Jesús es un ejemplo, además, no sólo en las relaciones entre los hombres, sino también en la relación de hombre con Dios; imitarle puede y debe expandir la esfera de la religión, como también la de la ética. De hecho, la ética y la religión nunca estuvieron separadas en Él; ningún elemento de Su vida puede entenderse sin no es con referencia a Su Padre celestial. Jesús es el hombre más religioso que jamás ha vivido; nada hizo, nada dijo, nada pensó sin tener en mente a Dios. Si Su ejemplo algo significa, significa que la vida humana sin la presencia consciente de Dios—incluso si es una vida de servicio humanitario externamente similar a la de Jesús—es una monstruosa perversión. Si de verdad queremos seguir los pasos de Jesús, debemos obedecer el primer mandamiento como también el segundo, el cual es similar; debemos amar al Señor nuestro Dios con todo nuestro corazón, con toda nuestra alma, con toda nuestra mente, y con todas nuestras fuerzas. La diferencia entre Jesús y nosotros sólo sirve para reforzar la lección, ciertamente no para invalidarla. Si Aquel a quien todo el poder se la entregado necesitaba renovación y fortalecimiento en oración, nosotros más; si para Aquel a quien los lirios del campo revelaban la gloria de Dios iba al santuario, de seguro nosotros lo necesitamos aun más que Él; si el sabio y Santo dijo “Hágase Tu voluntad,” por seguro el sometimiento a Él es aun más necesario para nosotros, pues nuestra sabiduría es como las tonterías de los niños.

De esta forma, Jesús es el ejemplo supremo para los hombres. Pero el Jesús que puede servir como ejemplo no es el Jesús recreado por los liberales modernos, sino sólo el Jesús del Nuevo Testamento. El Jesús del liberalismo moderno hizo estupendas afirmaciones que no estaban basadas en hechos—semejante conducta jamás debiera ser considerada como norma. El Jesús del liberalismo moderno a lo largo de su ministerio usó un lenguaje extravagante y absurdo—y sólo se puede esperar, que al imitarlo, sus discípulos actuales no lleguen a tener tal extravagancia.

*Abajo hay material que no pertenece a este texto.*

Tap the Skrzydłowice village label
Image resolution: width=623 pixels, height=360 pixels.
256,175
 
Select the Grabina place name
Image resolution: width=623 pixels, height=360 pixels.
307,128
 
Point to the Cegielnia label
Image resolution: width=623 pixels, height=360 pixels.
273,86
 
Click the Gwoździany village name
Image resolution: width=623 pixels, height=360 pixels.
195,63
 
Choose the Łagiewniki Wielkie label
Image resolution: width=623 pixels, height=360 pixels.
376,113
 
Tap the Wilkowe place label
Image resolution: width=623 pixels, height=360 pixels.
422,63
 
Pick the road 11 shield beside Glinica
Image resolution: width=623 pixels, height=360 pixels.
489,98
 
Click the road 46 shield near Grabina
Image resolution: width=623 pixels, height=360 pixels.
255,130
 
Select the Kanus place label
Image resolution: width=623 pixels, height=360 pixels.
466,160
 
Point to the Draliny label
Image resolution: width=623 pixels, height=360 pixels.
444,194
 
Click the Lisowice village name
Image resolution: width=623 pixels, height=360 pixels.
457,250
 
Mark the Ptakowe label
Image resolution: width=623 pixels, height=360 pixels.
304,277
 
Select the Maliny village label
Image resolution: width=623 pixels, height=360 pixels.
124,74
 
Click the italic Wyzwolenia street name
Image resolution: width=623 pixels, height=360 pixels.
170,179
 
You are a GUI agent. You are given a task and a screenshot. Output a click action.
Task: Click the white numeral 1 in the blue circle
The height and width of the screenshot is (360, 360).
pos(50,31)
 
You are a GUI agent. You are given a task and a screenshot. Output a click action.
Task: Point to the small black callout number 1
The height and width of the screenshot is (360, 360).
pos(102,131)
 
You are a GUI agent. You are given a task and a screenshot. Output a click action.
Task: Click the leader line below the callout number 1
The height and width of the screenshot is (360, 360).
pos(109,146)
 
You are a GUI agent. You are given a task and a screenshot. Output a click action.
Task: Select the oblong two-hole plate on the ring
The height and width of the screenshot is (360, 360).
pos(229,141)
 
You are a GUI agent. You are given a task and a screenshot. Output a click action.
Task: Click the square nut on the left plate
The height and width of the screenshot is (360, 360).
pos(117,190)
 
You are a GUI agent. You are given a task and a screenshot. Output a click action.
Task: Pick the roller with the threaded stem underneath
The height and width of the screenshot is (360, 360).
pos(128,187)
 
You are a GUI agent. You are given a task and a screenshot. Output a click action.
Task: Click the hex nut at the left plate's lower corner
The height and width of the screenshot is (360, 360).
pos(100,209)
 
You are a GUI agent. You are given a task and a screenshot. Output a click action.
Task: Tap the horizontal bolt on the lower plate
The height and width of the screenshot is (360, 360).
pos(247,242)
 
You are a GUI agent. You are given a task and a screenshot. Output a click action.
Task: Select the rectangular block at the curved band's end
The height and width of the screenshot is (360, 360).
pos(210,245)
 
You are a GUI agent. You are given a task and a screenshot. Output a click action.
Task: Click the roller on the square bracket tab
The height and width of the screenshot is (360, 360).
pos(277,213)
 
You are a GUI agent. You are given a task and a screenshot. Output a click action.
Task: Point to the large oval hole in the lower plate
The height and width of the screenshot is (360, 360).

Si el Jesús recreado de forma naturalista realmente fuera tomado como ejemplo, sería desastroso. Pero de hecho, el liberal moderno realmente no toma al Jesús de los historiadores liberales como su ejemplo; en la práctica, lo que realmente hace es elaborar, como su ejemplo, a un exponente simple de una religión no-doctrinal a quien los historiadores competentes, aun de su propia escuela, consideran como inexistente excepto en la mente de hombres modernos.

Muy distinta es la imitación del verdadero Jesús—el Jesús del Nuevo Testamento que realmente vivió en el primer siglo de nuestra era. Ese Jesús hizo afirmaciones elevadas; pero sus afirmaciones, en vez de ser nada más que sueños extravagantes de un entusiasta, eran la franca verdad. Por lo tanto, en sus labios el lenguaje, que en el reducido Jesús de la recreación moderna sería frenético y absurdo, se convierte en algo cargado de bendición para la humanidad. Jesús exigió de aquellos que lo siguieran el estar dispuestos a romper aun los vínculos más sagrados—Él dijo, “Si alguno viene a mí y no aborrece a su padre, madre… no puede ser mi discípulo,” y “Deja que los muertos entierren a sus muertos.” Viniendo del mero profeta creado por el liberalismo moderno, esas palabras serían monstruosas; viniendo del verdadero Jesús, son sublimes. ¡Cuán grande fue la misión de misericordia que avaló tales palabras! ¡Y qué maravillosa la condescendencia del Hijo Eterno! ¡Cuán inigualable el ejemplo para los hijos del hombre! Bien puede Pablo recurrir al ejemplo de nuestro Salvador encarnado; bien puede decir, “Haya, pues, en vosotros este sentir que hubo también en Cristo Jesús.” La imitación del verdadero Jesús jamás llevará a un hombre a extraviarse.

Pero el ejemplo de Jesús es un ejemplo perfecto sólo si está justificado en lo que ofrecía a los hombres. Y Él ofrecía, no una guía, primordialmente, sino salvación; Él se presentó a sí mismo como el objeto de la fe de los hombres. Esa oferta es rechazada por el liberalismo moderno, pero es aceptado por hombres cristianos.

Hay una profunda diferencia, entonces, en la actitud tomada por el liberalismo moderno y por el cristianismo hacia Jesús el Señor. El liberalismo lo considera un Ejemplo y una Guía; el cristianismo, como un Salvador: el liberalismo lo convierte en un ejemplo para tener fe; el cristianismo, en el objeto de la fe.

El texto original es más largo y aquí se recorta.